━━ Available data ━━

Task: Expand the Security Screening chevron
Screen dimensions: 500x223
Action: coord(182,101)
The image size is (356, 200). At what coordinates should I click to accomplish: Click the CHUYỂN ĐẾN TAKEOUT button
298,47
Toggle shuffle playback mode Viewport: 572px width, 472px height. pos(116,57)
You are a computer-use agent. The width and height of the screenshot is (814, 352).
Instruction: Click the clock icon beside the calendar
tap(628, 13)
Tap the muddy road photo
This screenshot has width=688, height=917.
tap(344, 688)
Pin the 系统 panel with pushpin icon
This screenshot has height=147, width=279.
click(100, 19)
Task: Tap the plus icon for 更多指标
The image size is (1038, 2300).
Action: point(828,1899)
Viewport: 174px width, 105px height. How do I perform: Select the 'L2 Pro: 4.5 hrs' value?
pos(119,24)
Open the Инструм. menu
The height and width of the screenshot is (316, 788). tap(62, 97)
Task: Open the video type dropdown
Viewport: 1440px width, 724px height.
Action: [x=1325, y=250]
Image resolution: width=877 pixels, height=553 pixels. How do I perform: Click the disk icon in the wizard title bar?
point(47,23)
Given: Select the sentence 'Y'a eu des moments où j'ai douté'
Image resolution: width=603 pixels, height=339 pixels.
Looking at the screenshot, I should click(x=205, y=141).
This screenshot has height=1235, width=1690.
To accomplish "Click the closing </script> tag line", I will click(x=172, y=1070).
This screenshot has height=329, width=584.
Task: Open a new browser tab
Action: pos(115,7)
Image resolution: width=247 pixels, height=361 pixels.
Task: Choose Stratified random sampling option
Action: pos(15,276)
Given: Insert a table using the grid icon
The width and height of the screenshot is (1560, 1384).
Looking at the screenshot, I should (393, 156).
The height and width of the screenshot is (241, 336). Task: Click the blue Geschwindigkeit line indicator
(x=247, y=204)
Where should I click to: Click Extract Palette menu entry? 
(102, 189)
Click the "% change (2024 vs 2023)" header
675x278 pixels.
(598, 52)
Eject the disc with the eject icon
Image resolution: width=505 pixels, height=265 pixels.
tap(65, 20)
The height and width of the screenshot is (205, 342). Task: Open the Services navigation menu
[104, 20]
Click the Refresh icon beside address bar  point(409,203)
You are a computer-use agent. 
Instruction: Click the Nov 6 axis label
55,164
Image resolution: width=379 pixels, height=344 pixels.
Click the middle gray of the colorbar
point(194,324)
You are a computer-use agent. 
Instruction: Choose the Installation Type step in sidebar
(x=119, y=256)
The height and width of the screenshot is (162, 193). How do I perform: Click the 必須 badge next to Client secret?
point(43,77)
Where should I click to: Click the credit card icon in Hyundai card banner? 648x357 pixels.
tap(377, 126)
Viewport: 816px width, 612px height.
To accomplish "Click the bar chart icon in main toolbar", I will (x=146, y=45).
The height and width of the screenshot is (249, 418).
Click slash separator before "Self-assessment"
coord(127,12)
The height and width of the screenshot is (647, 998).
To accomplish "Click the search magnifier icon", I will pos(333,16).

━━━

- Task description: Wherever "Given" occurs in the records above, copy the line it sits in.

- Output below:
Given: Select the sentence 'Y'a eu des moments où j'ai douté'
Given: Insert a table using the grid icon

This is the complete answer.